Buy Low & Sell High With Passive Investing

When it comes to a passive investing strategy the one thing you’re forbidden from doing is timing the market. The reason for this is that you’re starting to want to beat the market and make active decisions, the same thing that active mutual funds and other big wigs try to do with the market. I had the hardest time understanding this point because I think the most universally accepted view is buy low and sell high.

If you look at the S&P500 and if it falls below 800 points, the only thing that would pop into my head is buy buy buy. I was literally thinking of keeping a nice chunk of cash on the side just in case there was a market crash of some kind. Though I cannot properly predict when a market is going to head south, I could at least buy on the way down and profit.

I know there are many people out there that can’t shake this feeling. But I’m going to challenge you a bit. If you’re going to build up a nice lump sum to dump into a crash, how much are you going to miss out on during the next bull run? Are we going to have a crash in the market soon? I don’t know. No one knows.

Rebalancing is the Key

It took me a while to figure this out, but the act of rebalancing is the key to buying low and selling high. If you have a well diversified portfolio, you’re going to have some items going up and others going down. The act of rebalancing the portfolio is selling some of the higher growth funds/indexes and buying some of the lower growth/loss funds/indexes. In essence, you’re forced to buy low and sell high if you stick with the gameplan (your portfolio balance).

Whether this is more effective then leaving a lump sum of cash on the sideline in order to buy at a more opportune time is up for debate. Big market crashes come, but they don’t come that often. You’ll often miss out of the bull runs the market presents. If you don’t get most of your money in at the bottom than you’re really not going to return more than what a person would of made investing passively in the market.

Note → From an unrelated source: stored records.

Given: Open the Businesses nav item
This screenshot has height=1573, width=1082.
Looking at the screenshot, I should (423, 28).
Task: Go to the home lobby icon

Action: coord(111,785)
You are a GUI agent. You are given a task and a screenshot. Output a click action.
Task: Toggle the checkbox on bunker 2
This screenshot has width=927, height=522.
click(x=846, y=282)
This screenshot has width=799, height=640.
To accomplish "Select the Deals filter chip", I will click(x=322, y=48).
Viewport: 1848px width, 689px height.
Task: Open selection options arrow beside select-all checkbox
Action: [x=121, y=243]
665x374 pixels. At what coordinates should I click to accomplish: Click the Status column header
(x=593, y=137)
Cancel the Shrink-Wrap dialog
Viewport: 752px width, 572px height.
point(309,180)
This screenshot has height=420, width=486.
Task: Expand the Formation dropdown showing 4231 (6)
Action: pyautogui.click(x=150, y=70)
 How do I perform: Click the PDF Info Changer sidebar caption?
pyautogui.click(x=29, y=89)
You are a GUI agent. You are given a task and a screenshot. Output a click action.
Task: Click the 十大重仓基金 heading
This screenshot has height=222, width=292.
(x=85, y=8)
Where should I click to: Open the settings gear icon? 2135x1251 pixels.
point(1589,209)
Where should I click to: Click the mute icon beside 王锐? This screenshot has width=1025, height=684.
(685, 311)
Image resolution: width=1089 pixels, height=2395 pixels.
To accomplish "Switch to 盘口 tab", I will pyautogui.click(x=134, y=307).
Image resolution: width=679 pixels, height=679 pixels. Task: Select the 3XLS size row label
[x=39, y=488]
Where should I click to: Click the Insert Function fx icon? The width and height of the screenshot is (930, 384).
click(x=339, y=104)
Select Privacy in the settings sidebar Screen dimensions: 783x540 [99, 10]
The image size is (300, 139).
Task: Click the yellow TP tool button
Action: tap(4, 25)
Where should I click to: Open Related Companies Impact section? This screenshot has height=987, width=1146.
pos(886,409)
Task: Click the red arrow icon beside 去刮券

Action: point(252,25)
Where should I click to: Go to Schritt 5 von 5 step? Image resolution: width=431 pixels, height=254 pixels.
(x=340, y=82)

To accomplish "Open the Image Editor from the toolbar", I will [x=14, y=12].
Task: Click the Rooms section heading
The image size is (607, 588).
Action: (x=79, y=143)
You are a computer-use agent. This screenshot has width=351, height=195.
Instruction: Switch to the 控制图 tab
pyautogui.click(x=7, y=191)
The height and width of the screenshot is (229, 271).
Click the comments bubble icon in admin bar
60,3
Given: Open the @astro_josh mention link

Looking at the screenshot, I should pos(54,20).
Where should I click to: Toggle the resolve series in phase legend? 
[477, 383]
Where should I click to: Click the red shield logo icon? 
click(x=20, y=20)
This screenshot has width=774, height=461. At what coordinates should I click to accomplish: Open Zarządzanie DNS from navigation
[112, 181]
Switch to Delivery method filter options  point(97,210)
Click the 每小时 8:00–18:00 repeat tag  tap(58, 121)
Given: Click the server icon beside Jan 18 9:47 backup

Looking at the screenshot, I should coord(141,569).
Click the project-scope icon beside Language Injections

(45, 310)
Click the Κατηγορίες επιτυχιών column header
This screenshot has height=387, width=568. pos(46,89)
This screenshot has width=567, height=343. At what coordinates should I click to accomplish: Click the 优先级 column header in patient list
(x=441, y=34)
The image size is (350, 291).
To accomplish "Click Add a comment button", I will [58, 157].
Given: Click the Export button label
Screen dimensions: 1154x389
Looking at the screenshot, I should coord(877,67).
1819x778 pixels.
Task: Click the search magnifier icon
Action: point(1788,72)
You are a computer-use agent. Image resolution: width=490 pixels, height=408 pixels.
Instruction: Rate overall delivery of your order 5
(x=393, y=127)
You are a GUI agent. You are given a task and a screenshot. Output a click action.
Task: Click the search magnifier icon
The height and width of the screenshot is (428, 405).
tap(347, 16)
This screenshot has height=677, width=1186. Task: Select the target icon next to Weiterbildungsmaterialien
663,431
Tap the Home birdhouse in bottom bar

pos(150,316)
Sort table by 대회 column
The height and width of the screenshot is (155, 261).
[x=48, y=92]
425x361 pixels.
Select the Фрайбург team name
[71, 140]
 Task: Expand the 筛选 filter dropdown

Also with timing the market you’re becoming much more active with your investing. Like all of us, we like to see our decisions work out well. If you invest your lump sum at a time that turns out to be not so opportune, can you swallow it?

When it comes to actively timing the market in order to buy low and sell high, it just isn’t worth the risk. Even though there is a lot more money to be made if you buy right in at the bottom, the likelihood of you buying in at the bottom is slim.

Passive investing with a defined asset allocation that you objective rebalance is about the best type of buying low and selling high that you can get. I think it is the best choice and I suggest you stick with the game plan.